● **Exercise objective**: Write out, exactly and in full, the records given below, but not their pictures.

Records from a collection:
------------------------------------------------------------------------
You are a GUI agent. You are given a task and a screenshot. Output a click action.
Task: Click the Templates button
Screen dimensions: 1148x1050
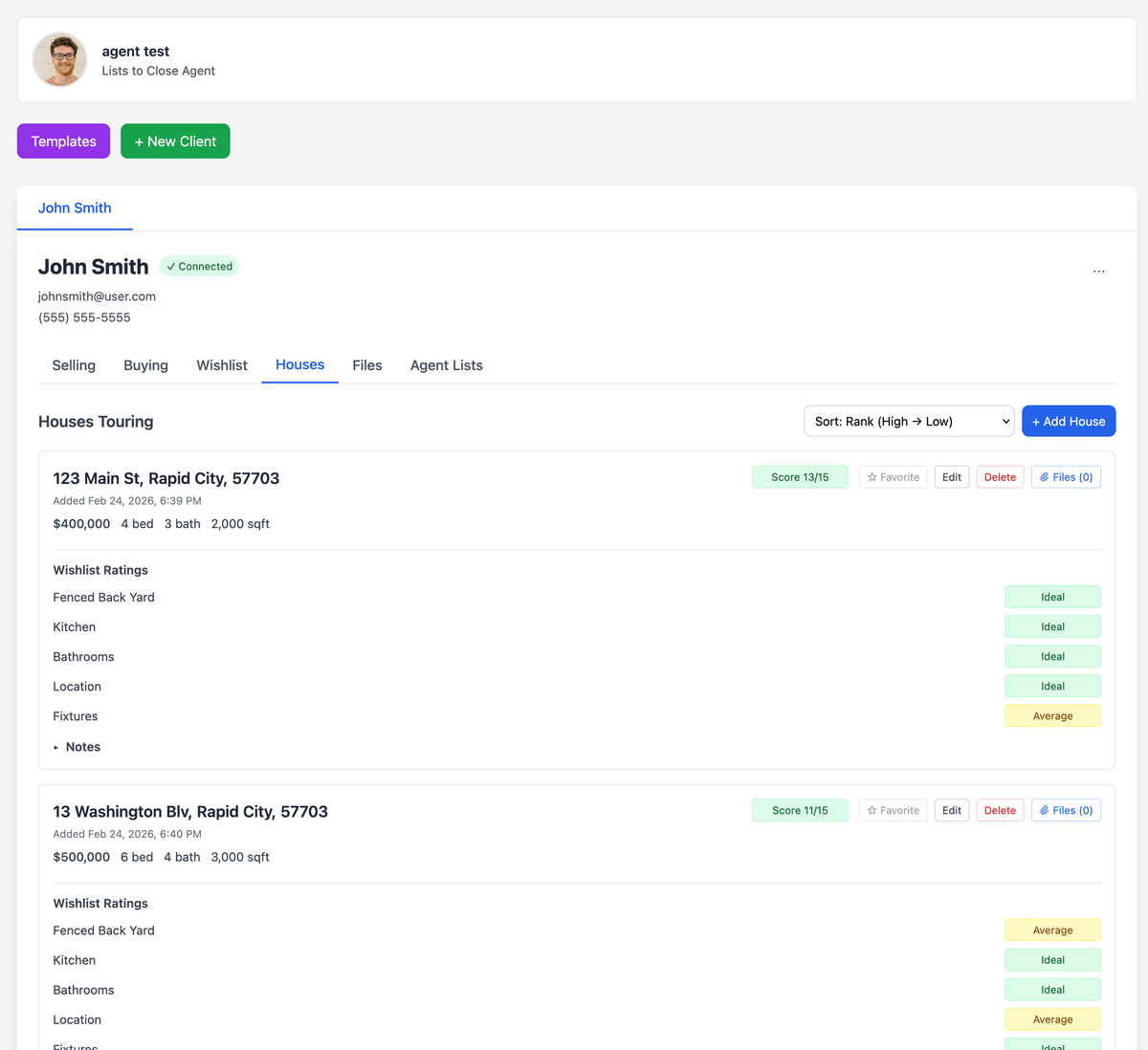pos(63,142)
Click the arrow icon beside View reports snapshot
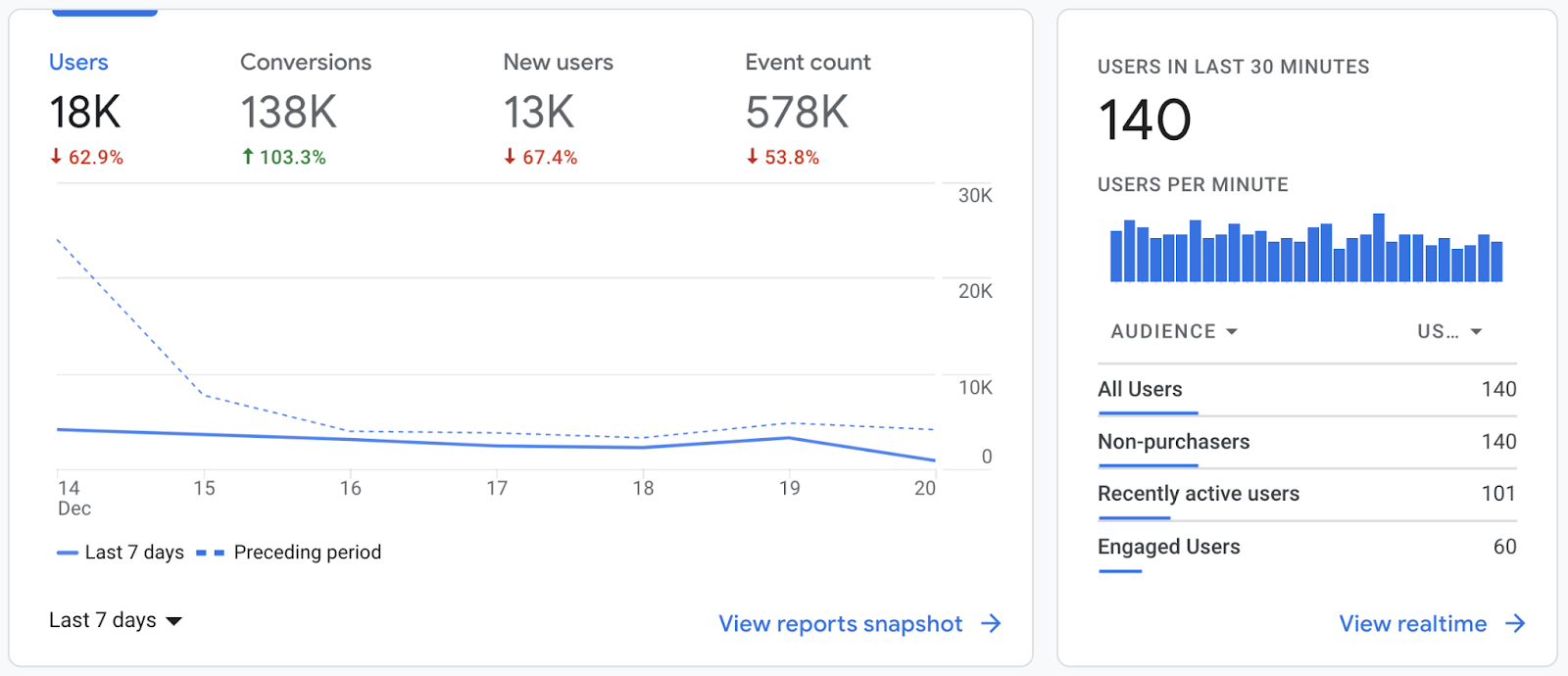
------------------------------------------------------------------------
● **Answer section**:
You are a GUI agent. You are given a task and a screenshot. Output a click action.
Task: Click the Templates button
Screen dimensions: 1148x1050
pos(63,142)
Click the arrow icon beside View reports snapshot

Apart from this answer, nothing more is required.